Brett Arends’s ROI: Small businesses are ‘paying double’ for 401(k) plans

Many small-business owners and their employees are getting hosed on their retirement plans, thanks to costs that are starkly higher than larger companies, and now we have proof.

Fund-research company Morningstar has found that the average fees in small company plans are twice those in big companies. Just the higher fees alone mean that someone working at a small company would on average end up with 9% less in retirement savings after 35 years as someone at a big company, even if they saved exactly the same amounts and invested the money exactly the same.

(That’s how much higher fees hurt you over time.)

But what really stands out is that the range of costs charged by some small company plans is huge.

Some of them run at very low costs: So we know it’s possible. But many others are being charged simply extortionate fees by their 401(k) providers or consultants, mainly for fees like record-keeping, legal advice and third-party administration.

Morningstar defines “small” plans as those with $25 million or less in investments. (There are over 650,000 of them nationwide.)

Some charge 0.4% of assets or even less per year in total costs, including fund management and administration costs.
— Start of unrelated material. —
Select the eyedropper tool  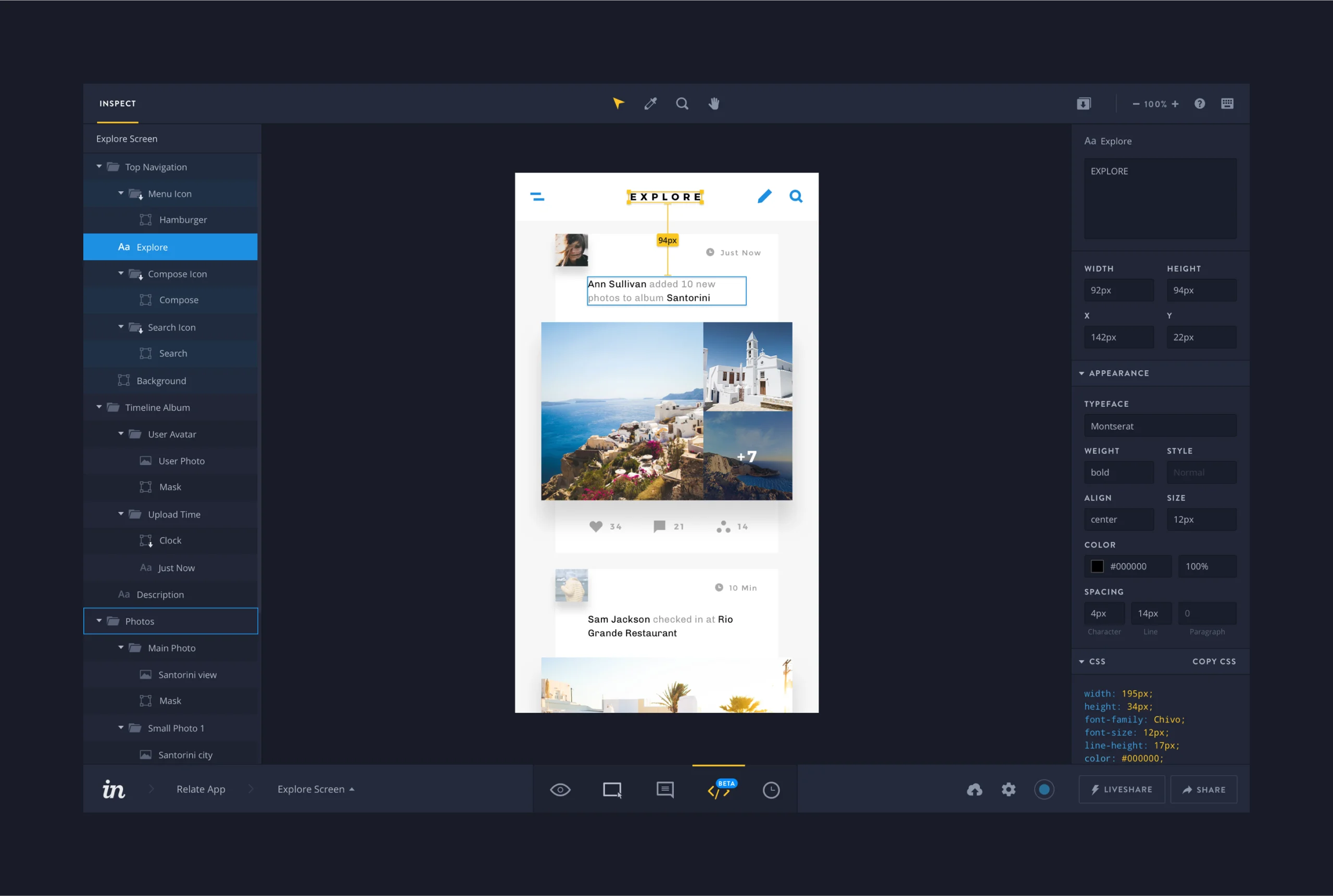coord(650,104)
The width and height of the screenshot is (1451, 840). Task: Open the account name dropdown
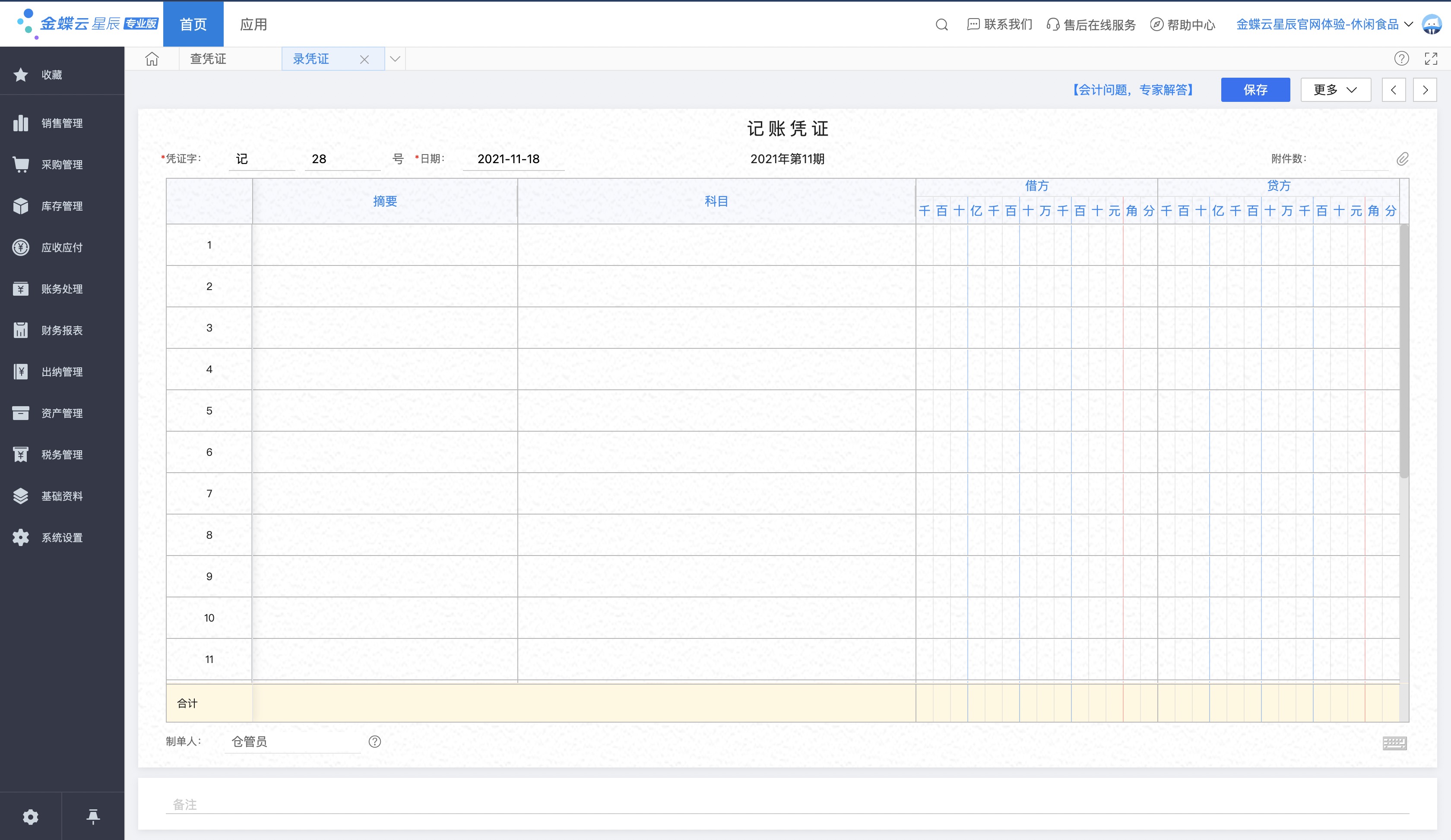click(1324, 25)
Meanwhile a third of small plans charge, in total, 1% of assets or more per year.

Some, staggeringly, charge 2% or more.

The average across all small plans is 0.84%. The average in the biggest plans—those with $500 million or more—is just 0.4%.

The biggest variation is in administration costs, not in the money paid to the mutual funds

Why the variation? Morningstar analyst Lia Mitchell, who wrote the report, says that many small-business owners simply may not be aware of low cost options.

Let’s also point out that many not fully understand how much they are really paying. Or the long-term costs of paying these higher fees. They may not even know what they don’t know.

After all, if you are running a doughnut factory, you know doughnuts, not 401(k) plans.

But if this is your business you’re getting hosed. And there are simple, cheap options out there.

Since 2019 small companies can join multiemployer plans, known as “pooled employer plans” or PEPs, to share the costs. And big well-known investment companies have used that to launch low-cost, off-the-shelf options for small businesses, in some cases costing just a few thousand dollars a year.

There was already a pre-existing low-cost alternative designed for small companies, called the SIMPLE IRA, which was open to employers with fewer than 100 employees. The annual savings limits are lower than for a regular 401(k). For example in a SIMPLE IRA, employee contributions are limited to $15,500 in 2023 (plus another $3,500 in catch-up contributions if you are 50 or older). In a 401(k) it’s $22,500 (plus another $6,500 in catch-ups). But the costs and administration fees are also lower.

Bottom line: Costs matter. If you are running a small business, you owe it to yourself and your staff to make sure you’re getting the best deal possible on your retirement plan.